4-bit quantization (4 bits per weight) is now standard for running large models on consumer hardware. Libraries like llama.cpp and bitsandbytes implement this efficiently.

Batching: The Real Performance Lever

For serving many users, the single most important optimization is batching requests together. The matrix multiplications in a transformer are far more efficient with larger batch sizes — the GPU is underutilized with a single request.

def batching_math():
    """
    Why batching matters for GPU utilization.
    """
    import time

    d_model = 2048

    W = torch.randn(d_model, d_model)
    n_trials = 100

    for batch_size in [1, 8, 32, 128]:
        x = torch.randn(batch_size, d_model)

        # Warm up
        for _ in range(10):
            _ = x @ W.T

        start = time.perf_counter()
        for _ in range(n_trials):
            out = x @ W.T
        elapsed = time.perf_counter() - start

        throughput = batch_size * n_trials / elapsed
        latency = elapsed / n_trials * 1000

        print(f"batch={batch_size:4d}: latency={latency:6.2f}ms, "
              f"throughput={throughput:8.0f} seq/sec")

batching_math()

This is why inference services use continuous batching — dynamically grouping incoming requests together as they arrive, rather than processing one at a time.

A Complete Inference Pipeline

def complete_inference_example(model, tokenizer, prompt: str) -> str:
    """
    A production-style inference call: tokenize, generate, decode.
    """
    # Tokenize
    prompt_tokens = tokenizer.encode(prompt)
    print(f"Prompt: {len(prompt_tokens)} tokens")

    # Generate (with all the options)
    with torch.no_grad():
        generated_tokens = generate(
            model=model,
            prompt_tokens=prompt_tokens,
            max_new_tokens=200,
            temperature=0.7,
            top_p=0.9,
            repetition_penalty=1.1,
        )

    # Decode
    generated_text = tokenizer.decode(generated_tokens)
    print(f"Generated: {len(generated_tokens)} tokens")

    return generated_text

Inference is where everything you’ve built becomes a product.
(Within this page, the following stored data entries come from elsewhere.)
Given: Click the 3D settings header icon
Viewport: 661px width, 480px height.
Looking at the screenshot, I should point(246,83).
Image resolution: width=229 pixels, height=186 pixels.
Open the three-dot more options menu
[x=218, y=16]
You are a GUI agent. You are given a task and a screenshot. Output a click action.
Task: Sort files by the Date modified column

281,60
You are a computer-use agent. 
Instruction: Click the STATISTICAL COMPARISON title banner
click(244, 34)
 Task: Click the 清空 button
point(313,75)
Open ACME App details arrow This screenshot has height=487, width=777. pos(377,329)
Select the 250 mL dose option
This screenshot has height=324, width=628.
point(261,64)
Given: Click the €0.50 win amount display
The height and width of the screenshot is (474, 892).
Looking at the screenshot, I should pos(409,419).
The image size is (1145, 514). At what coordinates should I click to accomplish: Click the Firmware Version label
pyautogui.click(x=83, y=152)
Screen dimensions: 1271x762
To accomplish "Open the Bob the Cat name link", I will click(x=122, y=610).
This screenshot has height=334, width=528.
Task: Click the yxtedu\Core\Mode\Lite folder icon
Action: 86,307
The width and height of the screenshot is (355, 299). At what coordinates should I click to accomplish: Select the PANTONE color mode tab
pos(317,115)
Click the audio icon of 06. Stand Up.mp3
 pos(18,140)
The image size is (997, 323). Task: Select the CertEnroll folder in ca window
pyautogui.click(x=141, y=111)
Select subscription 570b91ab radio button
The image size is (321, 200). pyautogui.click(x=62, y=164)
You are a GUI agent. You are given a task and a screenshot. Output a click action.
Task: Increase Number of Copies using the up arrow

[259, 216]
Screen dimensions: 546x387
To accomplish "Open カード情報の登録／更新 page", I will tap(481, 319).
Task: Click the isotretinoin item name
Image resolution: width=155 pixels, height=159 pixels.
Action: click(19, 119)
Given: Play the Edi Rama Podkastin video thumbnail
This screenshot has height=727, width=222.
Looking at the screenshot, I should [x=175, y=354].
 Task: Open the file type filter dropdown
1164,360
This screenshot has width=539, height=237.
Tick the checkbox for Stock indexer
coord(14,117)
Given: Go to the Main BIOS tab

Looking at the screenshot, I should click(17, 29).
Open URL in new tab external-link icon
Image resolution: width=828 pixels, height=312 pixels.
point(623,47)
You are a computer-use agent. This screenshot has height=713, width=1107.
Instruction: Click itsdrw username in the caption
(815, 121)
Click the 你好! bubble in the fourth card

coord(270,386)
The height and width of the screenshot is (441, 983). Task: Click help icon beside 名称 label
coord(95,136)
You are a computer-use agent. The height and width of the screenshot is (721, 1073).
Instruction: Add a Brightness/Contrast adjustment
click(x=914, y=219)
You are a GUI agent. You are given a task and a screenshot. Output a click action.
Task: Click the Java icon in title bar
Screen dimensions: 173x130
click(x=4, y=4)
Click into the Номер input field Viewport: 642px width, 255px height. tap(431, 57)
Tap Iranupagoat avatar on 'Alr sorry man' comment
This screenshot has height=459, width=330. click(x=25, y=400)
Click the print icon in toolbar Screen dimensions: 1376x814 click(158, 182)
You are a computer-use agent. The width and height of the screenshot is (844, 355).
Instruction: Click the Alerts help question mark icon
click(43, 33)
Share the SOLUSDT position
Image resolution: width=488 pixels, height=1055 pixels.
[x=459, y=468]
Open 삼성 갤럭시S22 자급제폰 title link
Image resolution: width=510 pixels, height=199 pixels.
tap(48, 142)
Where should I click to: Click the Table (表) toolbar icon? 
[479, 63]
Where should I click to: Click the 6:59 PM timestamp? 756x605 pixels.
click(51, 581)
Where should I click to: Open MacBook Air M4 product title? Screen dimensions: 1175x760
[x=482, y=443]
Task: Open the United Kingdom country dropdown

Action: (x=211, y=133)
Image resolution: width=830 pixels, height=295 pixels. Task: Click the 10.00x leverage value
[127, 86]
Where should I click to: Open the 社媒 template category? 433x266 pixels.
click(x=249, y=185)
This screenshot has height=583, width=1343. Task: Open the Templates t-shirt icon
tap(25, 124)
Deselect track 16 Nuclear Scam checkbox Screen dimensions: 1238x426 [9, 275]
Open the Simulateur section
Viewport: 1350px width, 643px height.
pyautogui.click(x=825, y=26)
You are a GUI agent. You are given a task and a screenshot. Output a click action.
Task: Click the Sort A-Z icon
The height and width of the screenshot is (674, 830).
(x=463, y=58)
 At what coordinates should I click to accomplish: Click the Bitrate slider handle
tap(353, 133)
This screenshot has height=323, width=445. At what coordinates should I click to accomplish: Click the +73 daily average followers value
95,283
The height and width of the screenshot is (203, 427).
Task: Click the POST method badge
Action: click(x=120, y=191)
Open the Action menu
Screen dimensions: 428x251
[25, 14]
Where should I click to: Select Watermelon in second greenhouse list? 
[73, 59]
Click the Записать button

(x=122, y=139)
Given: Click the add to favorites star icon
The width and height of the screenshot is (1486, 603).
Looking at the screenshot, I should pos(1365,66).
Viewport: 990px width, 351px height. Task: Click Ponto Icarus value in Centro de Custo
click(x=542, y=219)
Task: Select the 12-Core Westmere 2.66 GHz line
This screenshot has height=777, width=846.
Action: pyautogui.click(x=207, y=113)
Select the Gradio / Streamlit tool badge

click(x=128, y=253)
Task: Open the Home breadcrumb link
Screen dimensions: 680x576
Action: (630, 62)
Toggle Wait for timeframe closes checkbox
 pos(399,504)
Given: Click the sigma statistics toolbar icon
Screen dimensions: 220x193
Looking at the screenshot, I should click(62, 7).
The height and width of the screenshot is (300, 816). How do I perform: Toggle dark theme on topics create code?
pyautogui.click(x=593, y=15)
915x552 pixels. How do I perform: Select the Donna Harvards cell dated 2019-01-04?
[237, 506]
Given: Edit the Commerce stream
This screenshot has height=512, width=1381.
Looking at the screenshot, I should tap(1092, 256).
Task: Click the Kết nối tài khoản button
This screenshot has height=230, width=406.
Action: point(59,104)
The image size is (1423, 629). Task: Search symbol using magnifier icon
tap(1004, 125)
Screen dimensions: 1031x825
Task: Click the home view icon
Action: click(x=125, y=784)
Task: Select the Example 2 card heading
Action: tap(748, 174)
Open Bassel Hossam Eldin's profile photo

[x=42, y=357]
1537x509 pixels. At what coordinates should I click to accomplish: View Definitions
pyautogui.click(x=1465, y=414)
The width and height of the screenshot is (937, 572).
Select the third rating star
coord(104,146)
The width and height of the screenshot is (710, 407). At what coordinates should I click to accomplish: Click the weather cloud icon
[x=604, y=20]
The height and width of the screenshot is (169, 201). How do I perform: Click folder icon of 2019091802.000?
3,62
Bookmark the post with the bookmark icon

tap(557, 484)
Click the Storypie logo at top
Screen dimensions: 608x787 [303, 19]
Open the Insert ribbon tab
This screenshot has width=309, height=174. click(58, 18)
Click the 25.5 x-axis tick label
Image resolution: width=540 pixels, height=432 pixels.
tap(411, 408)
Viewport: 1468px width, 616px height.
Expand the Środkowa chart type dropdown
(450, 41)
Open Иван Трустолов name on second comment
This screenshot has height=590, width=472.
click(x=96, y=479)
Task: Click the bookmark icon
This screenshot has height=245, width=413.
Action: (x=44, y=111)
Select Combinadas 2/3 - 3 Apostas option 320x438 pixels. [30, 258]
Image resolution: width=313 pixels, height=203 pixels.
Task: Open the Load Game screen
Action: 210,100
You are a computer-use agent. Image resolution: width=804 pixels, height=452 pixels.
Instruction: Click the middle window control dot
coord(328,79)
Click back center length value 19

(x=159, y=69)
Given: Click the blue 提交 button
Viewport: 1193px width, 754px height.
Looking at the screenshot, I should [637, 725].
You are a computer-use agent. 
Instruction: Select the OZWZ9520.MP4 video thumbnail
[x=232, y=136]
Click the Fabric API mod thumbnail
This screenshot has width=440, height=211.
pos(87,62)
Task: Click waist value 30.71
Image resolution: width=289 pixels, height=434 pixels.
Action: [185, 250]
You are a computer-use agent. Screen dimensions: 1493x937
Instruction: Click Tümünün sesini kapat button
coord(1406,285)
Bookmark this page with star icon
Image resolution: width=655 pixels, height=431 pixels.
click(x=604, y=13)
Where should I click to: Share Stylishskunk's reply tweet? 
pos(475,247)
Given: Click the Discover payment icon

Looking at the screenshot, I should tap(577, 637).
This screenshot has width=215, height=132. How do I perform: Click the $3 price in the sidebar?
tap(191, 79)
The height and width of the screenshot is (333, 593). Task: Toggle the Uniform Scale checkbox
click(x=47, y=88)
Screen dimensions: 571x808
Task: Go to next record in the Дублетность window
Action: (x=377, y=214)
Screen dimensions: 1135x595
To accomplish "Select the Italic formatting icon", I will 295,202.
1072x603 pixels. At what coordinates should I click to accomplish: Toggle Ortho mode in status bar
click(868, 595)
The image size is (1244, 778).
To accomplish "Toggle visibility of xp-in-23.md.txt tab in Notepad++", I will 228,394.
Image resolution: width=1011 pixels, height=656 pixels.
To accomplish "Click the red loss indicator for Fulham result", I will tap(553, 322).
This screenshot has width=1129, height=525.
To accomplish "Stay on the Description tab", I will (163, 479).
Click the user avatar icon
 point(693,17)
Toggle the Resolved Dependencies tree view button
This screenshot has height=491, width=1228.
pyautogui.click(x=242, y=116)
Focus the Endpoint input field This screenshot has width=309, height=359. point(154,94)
The model is frozen; what you control is how you query it. The choices — temperature, sampling strategy, context management, batching — determine whether your model is snappy and useful or slow and incoherent.

Temperature alone is not magic. But temperature, combined with top-p, combined with a KV cache, combined with sensible batching — that’s what turns 100GB of floating-point numbers into something people want to use.